Seriously? Khai is probably the first person I know who feels the same way as me. Mel and Khai, and me, perhaps, we're at the periphery of this banal thing called reality and societal norm, what is socially acceptable. Fuck it all because it doesn't matter. I'm not the type of person who makes friends easily, let alone keep friends easily. I can't talk freely to just anyone and the people with whom I find some sort of affinity can be counted on one hand.

And so you are amazed when people like Mel and Khai and Pei come into your life and make it so much better as a result. People with whom you can sit down at a non air-conditioned canteen and have a real heart-to-heart for a couple of hours, during which the chatter never stops, and conversation doesn't get any more meaningful than what we had today. Like I said, it was orgasmic. Almost a mind fuck for me as well.

I wish they were all in Law with me.

Or rather, I wish we were still in JC, minus the stupid backstabbing that went on in some class and other retarded high school-ish, juvenile crap that some girls seem so fond of. Honestly, I don't get why people feel the urge to subscribe to hypocrisy, pretend to be nice to someone in front of them and talk crap about that person behind her back.
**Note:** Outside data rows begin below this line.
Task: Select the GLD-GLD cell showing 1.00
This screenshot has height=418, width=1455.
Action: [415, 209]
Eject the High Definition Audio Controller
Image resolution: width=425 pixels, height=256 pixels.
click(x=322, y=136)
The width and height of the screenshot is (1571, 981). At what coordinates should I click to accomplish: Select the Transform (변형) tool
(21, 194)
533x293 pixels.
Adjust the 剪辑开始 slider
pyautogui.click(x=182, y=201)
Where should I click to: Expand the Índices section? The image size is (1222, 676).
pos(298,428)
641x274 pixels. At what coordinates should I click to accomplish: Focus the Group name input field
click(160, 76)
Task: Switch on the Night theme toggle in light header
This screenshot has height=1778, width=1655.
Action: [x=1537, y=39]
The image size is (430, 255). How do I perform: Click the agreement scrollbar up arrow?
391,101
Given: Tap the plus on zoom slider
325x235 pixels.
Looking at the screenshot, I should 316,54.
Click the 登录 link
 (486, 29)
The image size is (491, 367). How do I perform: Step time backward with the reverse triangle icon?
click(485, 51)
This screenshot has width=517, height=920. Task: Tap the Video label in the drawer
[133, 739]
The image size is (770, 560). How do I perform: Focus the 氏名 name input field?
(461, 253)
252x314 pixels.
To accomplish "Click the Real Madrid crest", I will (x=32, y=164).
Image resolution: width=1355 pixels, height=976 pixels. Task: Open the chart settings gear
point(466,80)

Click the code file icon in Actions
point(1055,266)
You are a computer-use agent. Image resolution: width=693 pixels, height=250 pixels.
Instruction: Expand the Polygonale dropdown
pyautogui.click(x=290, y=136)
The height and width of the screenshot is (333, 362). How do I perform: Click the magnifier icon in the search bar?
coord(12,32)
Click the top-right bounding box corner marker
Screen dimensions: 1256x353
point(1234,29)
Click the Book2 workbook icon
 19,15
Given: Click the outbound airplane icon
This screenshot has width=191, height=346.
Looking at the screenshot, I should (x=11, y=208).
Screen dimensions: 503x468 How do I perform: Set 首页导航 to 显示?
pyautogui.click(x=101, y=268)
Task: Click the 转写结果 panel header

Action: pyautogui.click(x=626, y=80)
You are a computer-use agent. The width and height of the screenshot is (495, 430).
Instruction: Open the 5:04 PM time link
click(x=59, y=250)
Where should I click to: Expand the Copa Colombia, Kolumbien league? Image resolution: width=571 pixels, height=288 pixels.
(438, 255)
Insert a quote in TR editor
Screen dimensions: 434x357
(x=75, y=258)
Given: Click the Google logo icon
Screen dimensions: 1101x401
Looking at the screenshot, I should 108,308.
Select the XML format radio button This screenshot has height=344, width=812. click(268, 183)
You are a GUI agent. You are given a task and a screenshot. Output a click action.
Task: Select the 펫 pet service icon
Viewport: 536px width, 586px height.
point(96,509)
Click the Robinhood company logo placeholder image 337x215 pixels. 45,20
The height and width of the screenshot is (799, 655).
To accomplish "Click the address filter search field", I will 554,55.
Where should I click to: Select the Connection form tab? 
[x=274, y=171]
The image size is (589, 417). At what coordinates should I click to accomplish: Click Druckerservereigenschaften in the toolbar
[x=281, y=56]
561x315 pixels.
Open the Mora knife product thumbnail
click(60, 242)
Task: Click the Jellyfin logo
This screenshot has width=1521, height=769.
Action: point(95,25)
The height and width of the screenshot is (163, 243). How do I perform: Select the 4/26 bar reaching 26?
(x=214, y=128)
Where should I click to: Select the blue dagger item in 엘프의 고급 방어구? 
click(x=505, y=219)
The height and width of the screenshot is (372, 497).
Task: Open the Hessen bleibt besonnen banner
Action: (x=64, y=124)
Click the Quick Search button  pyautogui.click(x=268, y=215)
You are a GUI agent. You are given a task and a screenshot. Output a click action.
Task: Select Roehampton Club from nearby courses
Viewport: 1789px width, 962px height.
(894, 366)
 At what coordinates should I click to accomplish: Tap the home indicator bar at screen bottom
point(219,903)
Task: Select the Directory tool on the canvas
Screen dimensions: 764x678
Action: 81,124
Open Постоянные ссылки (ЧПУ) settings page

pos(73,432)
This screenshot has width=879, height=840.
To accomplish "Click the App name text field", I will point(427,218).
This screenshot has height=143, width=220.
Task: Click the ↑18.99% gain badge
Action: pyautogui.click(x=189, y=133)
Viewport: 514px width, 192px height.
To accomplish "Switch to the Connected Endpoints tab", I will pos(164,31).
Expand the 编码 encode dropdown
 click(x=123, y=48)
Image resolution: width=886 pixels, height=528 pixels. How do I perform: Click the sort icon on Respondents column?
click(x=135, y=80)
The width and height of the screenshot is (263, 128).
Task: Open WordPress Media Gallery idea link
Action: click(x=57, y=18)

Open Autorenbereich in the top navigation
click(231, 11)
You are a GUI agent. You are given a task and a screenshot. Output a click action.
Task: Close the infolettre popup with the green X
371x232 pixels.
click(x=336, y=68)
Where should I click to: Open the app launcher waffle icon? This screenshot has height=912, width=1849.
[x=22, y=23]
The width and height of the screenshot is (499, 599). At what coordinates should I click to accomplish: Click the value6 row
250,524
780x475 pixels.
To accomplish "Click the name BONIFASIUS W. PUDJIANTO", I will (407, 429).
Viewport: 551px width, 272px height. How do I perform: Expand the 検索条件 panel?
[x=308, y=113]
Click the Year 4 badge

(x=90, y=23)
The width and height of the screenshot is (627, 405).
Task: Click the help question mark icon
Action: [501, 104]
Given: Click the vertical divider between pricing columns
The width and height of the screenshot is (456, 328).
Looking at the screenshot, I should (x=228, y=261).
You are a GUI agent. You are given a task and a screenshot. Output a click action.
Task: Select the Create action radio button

It's so absolutely retarded, really; there's no other word for it. I've always been damn upfront about such things. If I like a person, I'll hang out with that person. I don't bother talking to people whom I don't like, let alone maintain a veneer of friendship with them and then go on to bitch about them behind their backs. What's the point? Such psyche is something I'd never understand.

And I was on the outside looking in in SNGS and that was exactly how things seemed to operate from where I was observing. That's why I hated it so much. I can't deal with such nonsense; it's just not worth it at all.

The ironic thing? Pei said that her first impression of me was that I was a typical CHIJ girl. And there I was, thinking I was this huge rebellious outsider that hated all that the school stood for. Ha!

Anyway, it's getting late and I got things to do, so I'll just wrap this up.

Sometimes, I can't help being a girl. I think we're all stupid essentially. We get clingy, become unreasonable, let our insecurities get the better of us. Totally preposterous and insane but what's to be done about that? And so I do things like what I did yesterday and now I just think it was retarded. My pride got into the way of things. I could've just said, "Wanna see fireworks after that?" but I didn't. I don't quite comprehend why, exactly; it was just one of those things, one of those days and I can't explain it.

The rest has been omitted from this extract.